Convert the entries below into a numbered list, starting with the line that contains "How do I perform: Click the Inspection" and going on through the end of the entries. Skip blank lines and leave the pictures out.

[Material provided start]

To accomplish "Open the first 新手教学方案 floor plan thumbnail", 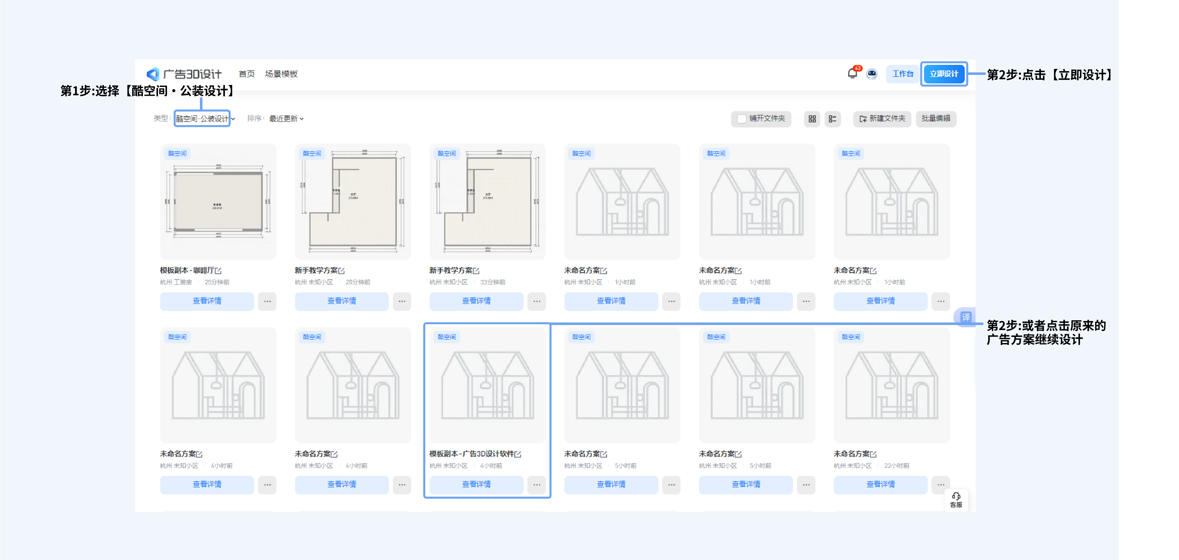I will tap(352, 202).
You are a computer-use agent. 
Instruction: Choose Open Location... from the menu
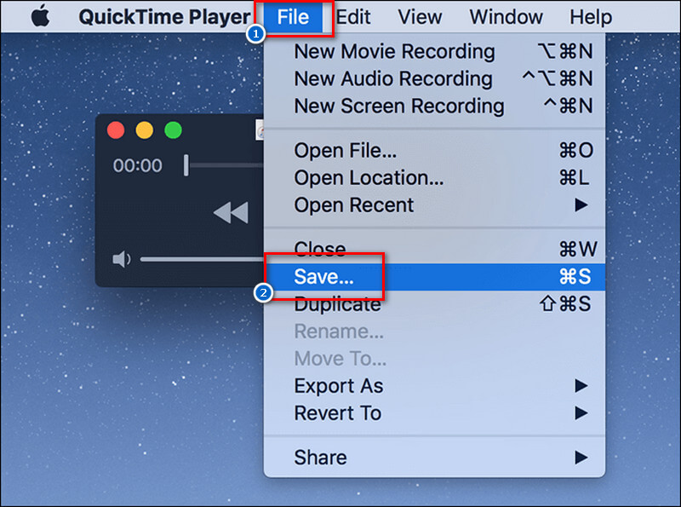tap(359, 177)
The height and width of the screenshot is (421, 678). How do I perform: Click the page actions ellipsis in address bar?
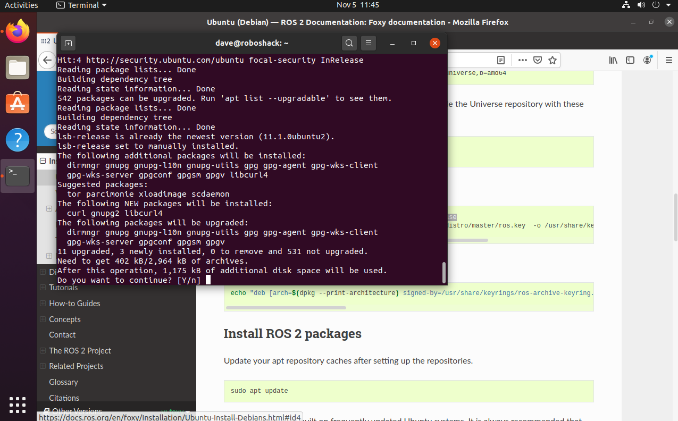point(522,60)
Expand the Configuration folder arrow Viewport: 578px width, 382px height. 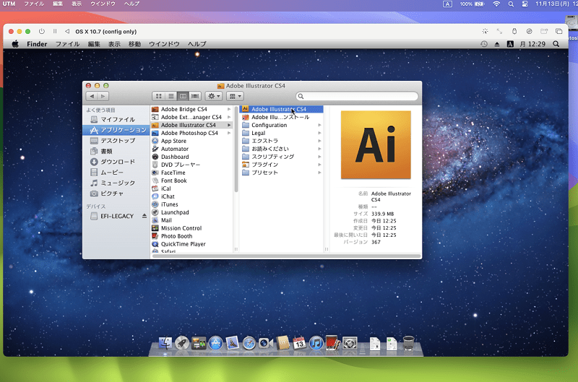click(x=319, y=125)
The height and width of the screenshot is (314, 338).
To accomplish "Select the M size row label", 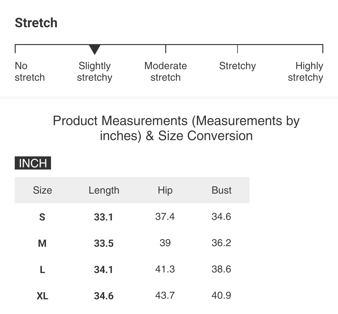I will (x=42, y=243).
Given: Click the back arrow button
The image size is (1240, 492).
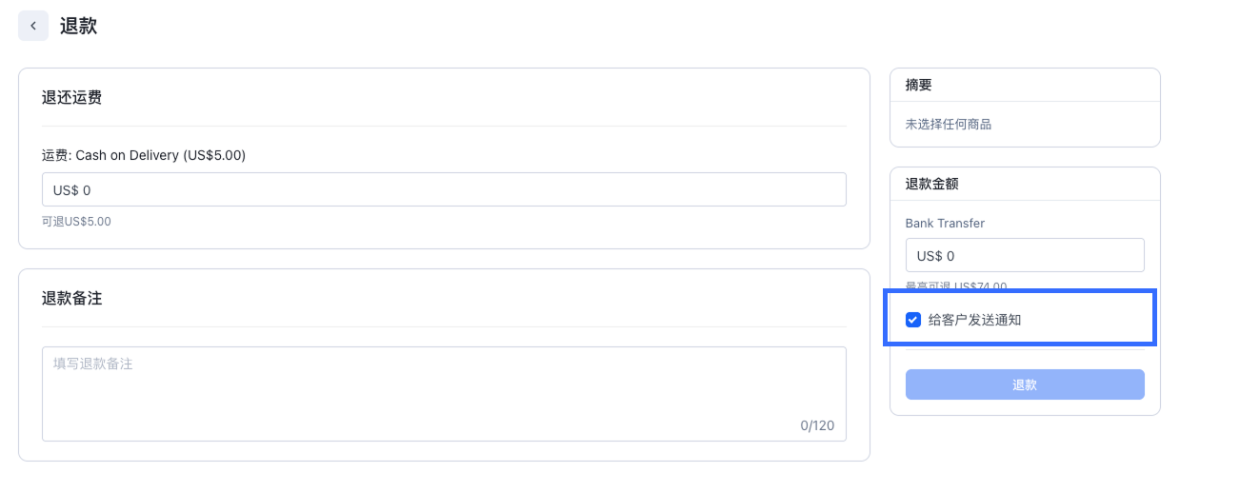Looking at the screenshot, I should [x=33, y=26].
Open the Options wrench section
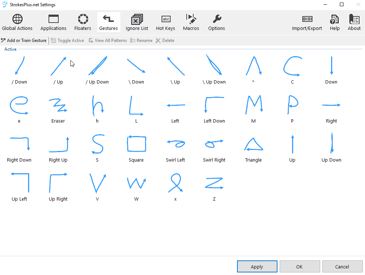 (217, 22)
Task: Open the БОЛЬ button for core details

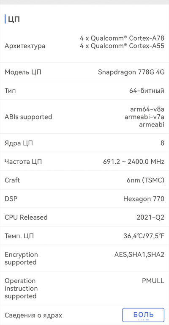Action: (x=143, y=315)
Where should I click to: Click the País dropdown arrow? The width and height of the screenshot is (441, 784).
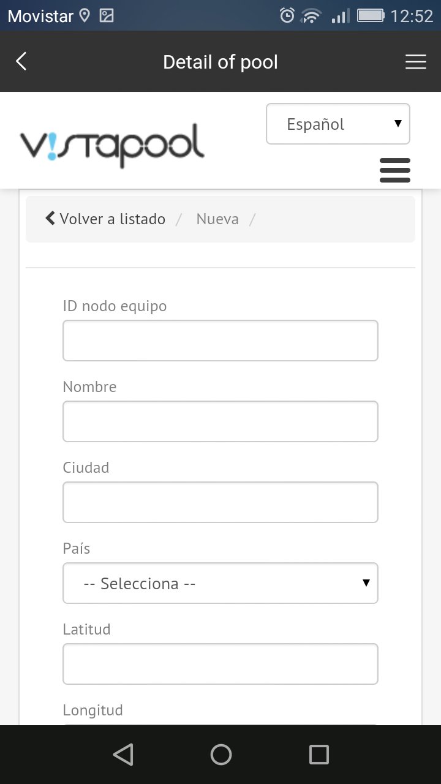pos(366,583)

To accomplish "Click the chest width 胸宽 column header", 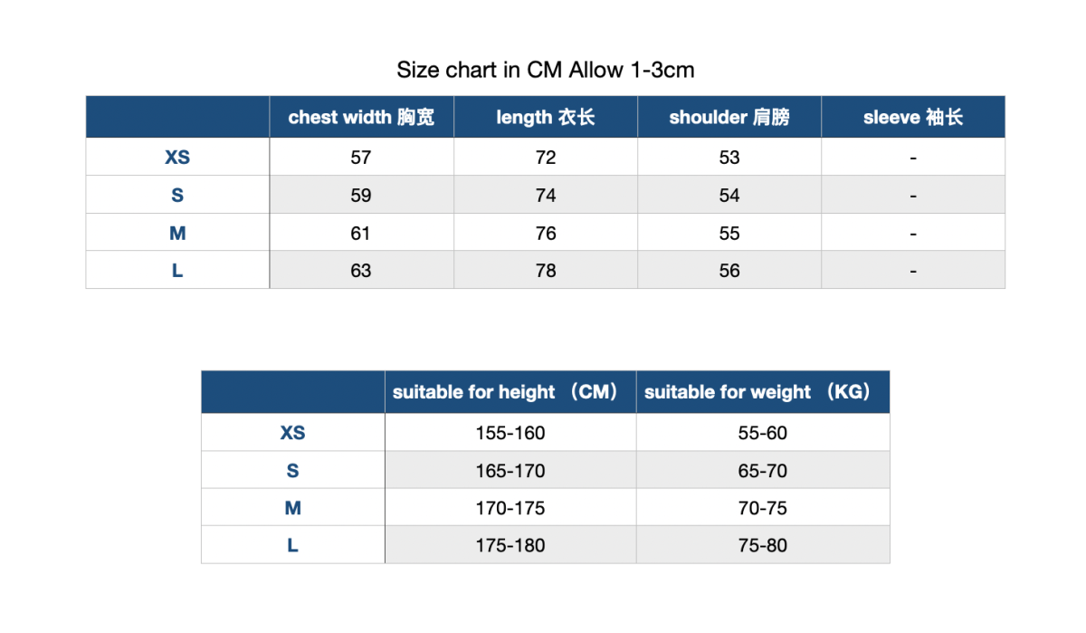I will coord(361,117).
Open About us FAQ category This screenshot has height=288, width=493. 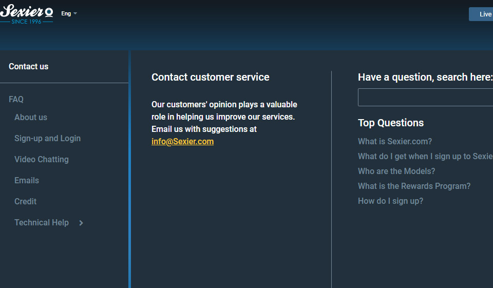point(31,117)
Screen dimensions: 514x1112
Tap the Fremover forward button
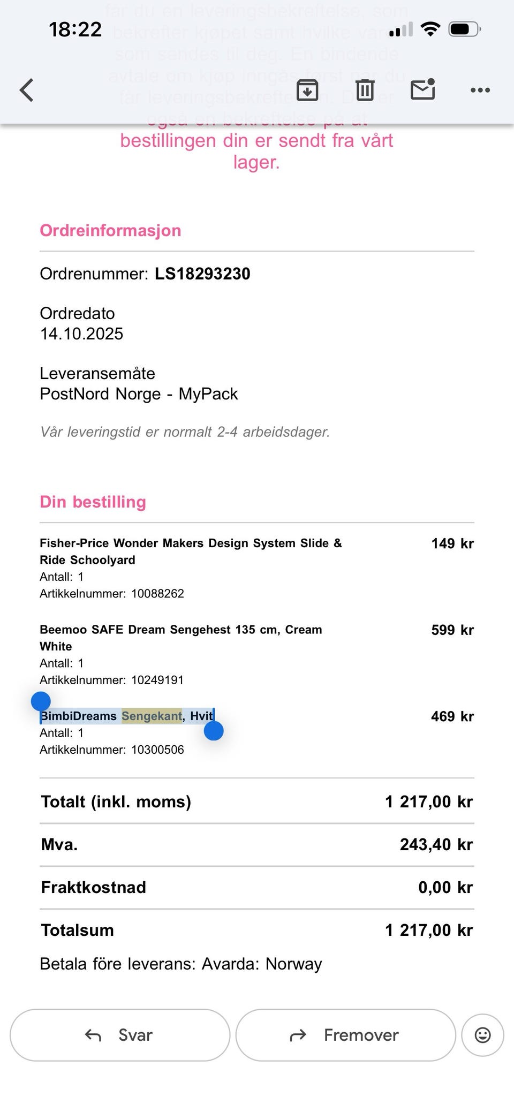point(346,1035)
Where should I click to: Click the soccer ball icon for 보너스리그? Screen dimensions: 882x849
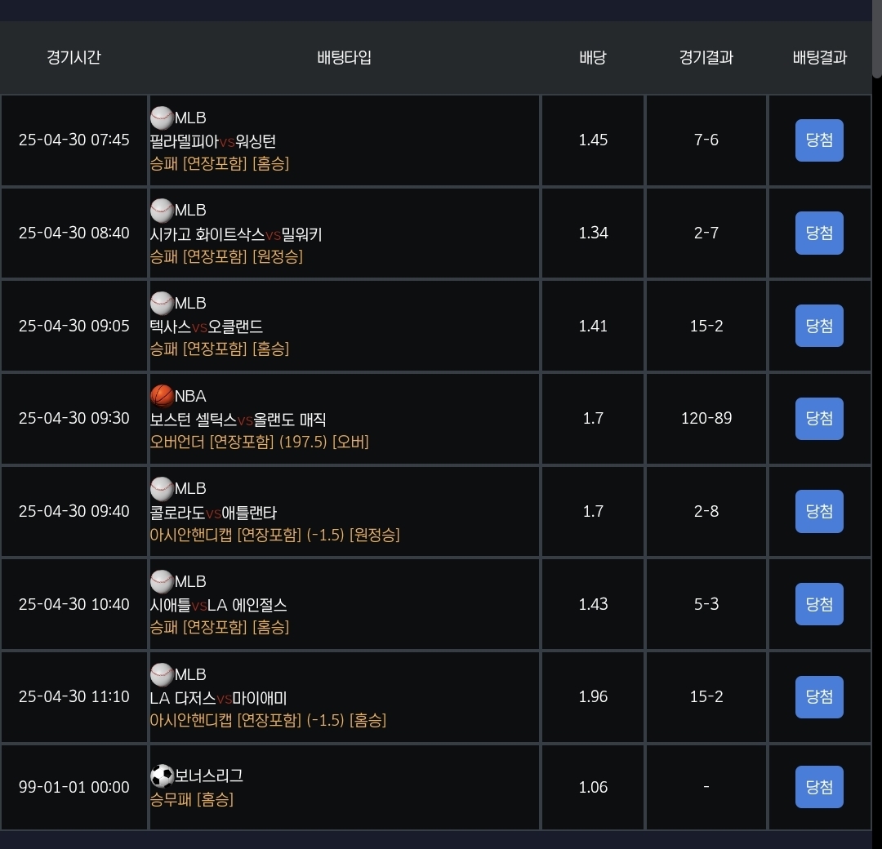coord(162,776)
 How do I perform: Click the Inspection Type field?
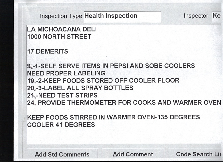click(122, 17)
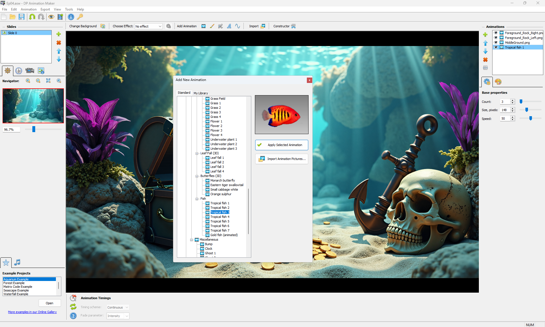Viewport: 545px width, 327px height.
Task: Switch to the My Library tab
Action: pos(201,93)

[Material provided end]

> [Task output]
1.  How do I perform: Click the Inspection Type field?
2. click(122, 17)
3. Viewport: 545px width, 327px height.
4. Task: Switch to the My Library tab
5. Action: pos(201,93)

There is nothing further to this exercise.